How to complete this task:
Continue the Nebraska rancher's story about the sick calf below, picking up after its final sentence.

----- Page excerpt

Soapweed's Ranch Ramblings
The writings of a Nebraska Sandhills cattle rancher!





Calf Conundrum
March 26, 2003

One day in early May several years ago, I was out in a pickup caking the pairs and admiring how well the young calves were doing. Then I noticed a calf that was stretched out flat looking quite lifeless. Sometimes they appear this way, and then an ear twitches and they sit up to take notice of the world. Unfortunately this calf was very sick and knocking on death's doorstep.

He was a couple months old and probably weighed over 200 pounds. I tied a rope onto his hind legs and drug him over to the upper edge of a bull-hole with the pickup. Then I backed the pickup into the bull wallow and slid the calf into the back. When I got to the house, I drug the sick little critter into a better "going to town" pickup and headed for the veterinarian clinic.

At the time a husband-wife team of veterinarians had a practice in a nearby town. They were both very qualified and great people, but sometimes they didn't always see things the same way. In fact once in a while their differences in methods and diagnosis discussions would become quite heated. On one of these occasions, I jokingly told them that the reason I always came to them with bovine health problems was because I didn't have to travel very far to get a second opinion.

----------
----- Entries supplied

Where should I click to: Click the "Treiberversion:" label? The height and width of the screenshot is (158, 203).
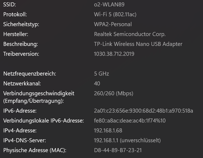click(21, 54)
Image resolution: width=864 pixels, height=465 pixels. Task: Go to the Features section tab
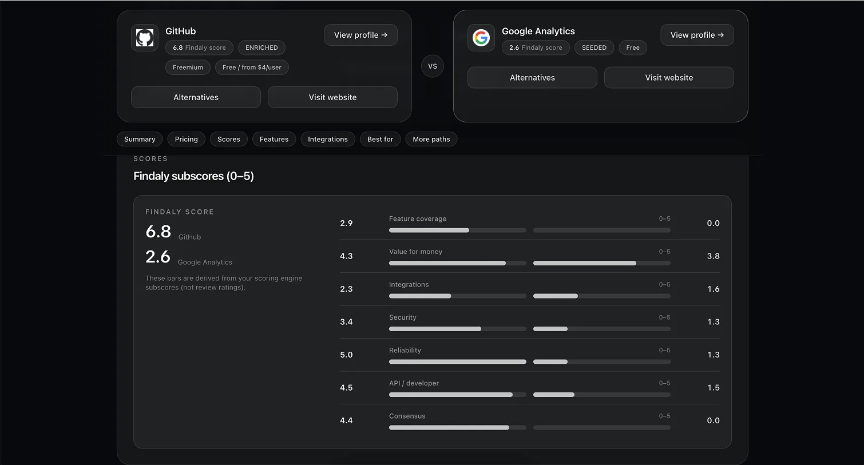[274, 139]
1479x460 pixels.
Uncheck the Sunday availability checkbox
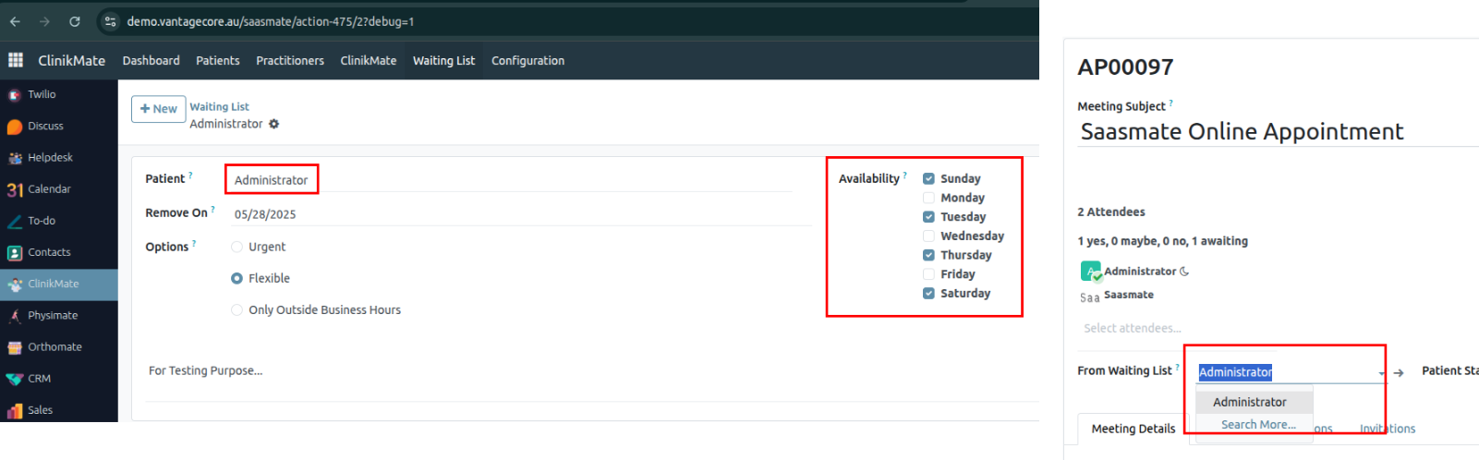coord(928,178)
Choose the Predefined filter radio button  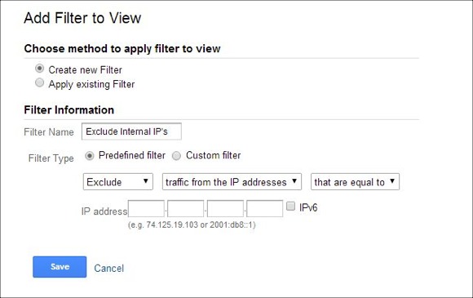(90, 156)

----------
----- Entries supplied

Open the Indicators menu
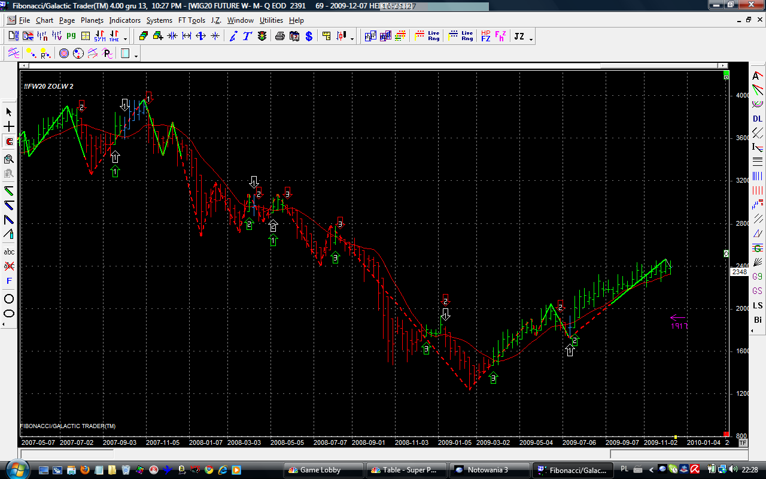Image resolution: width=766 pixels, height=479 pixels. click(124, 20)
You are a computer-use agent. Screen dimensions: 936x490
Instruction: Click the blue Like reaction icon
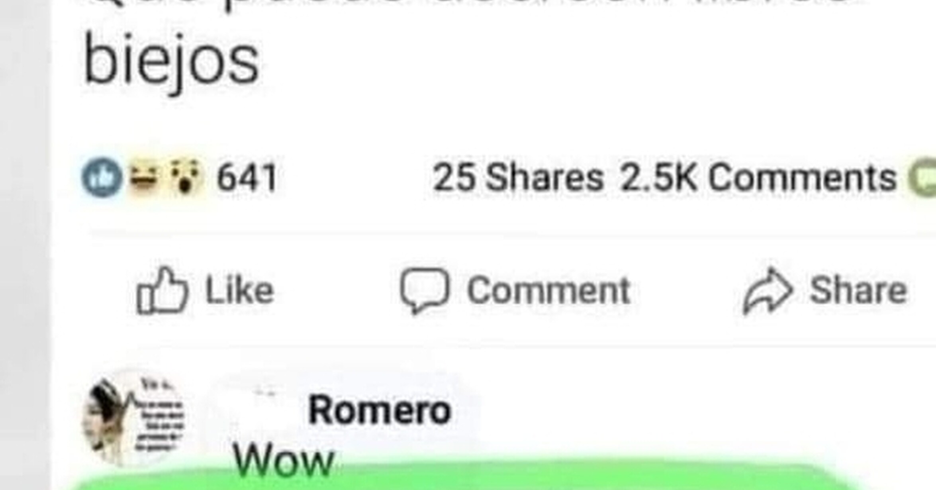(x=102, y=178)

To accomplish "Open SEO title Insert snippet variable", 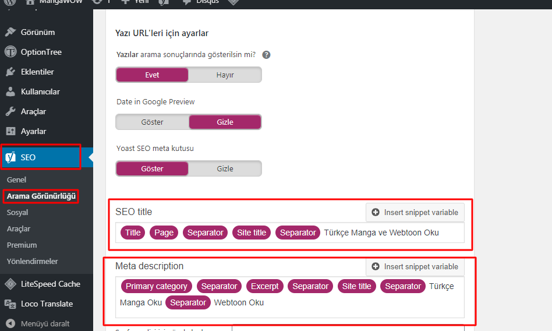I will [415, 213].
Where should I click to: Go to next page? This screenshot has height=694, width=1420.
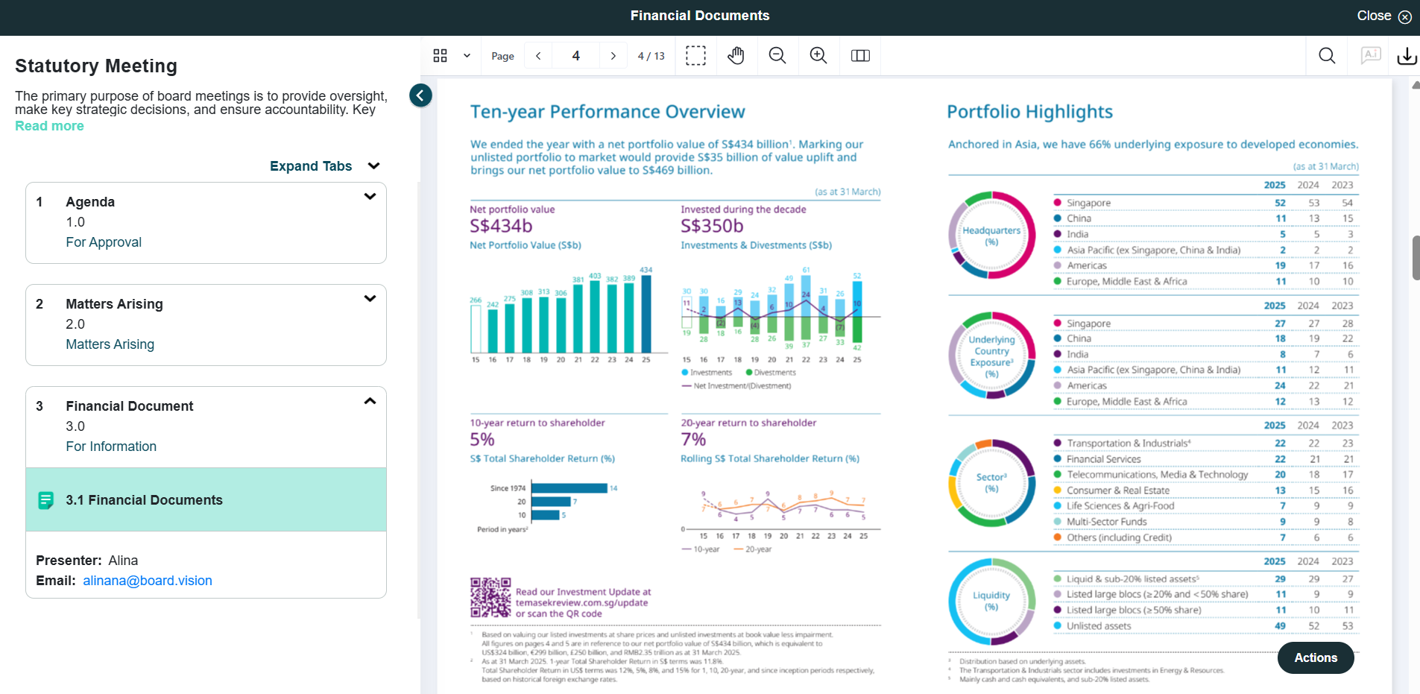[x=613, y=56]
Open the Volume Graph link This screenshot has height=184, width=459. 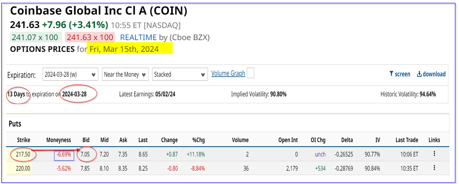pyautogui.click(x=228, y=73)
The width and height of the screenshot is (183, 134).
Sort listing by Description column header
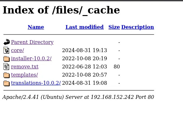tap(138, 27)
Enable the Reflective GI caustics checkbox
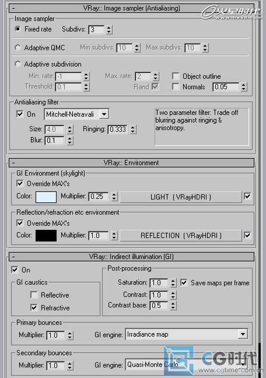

----------

Answer:
The male member of the firm was just getting back from the country and was cleaning and putting equipment away. The lady was helping me with the sick calf. She determined that the calf either had purple gut or stomach ulcers, and decided to give it some C&D anti-toxin through the jugular vein. As she administered the medicine the calf started to die on the spot. Just then her husband walked by, and decided the best course of action was to give it some epinephrine. He hurriedly found some and disconnected the anti-toxin before administering the epinephrine through the same tube into the jugular vein. Then the calf really did die. He went through the death gyrations, kicked his last several times, his eyes glazed over and the breathing stopped. We all looked at each other and said, "Well, we tried."

We all sat on the edge of the pickup, as the dead calf was still in the back. I told them to go ahead and post it the next day so we would know for sure what it died from. Then I mentioned that the calf's mother was a nice young cow so I would just skin out the dead calf and use the hide to graft another calf onto the mother. The calf had been dead for a few minutes before I started skinning. My method is to skin real low on the legs and take quite a bit of hide. Then slits can be cut in the leg flaps to put the alive calf's legs into. No twine is needed by using this method. I started my cut clear down low on a hind leg and cut clear up to the tail-head. No sooner was that done than the doggoned "dead" calf came back to life. He sat up, his eyes got bright, and he started breathing again. It plumb dumb-founded all three of us. Now what to do?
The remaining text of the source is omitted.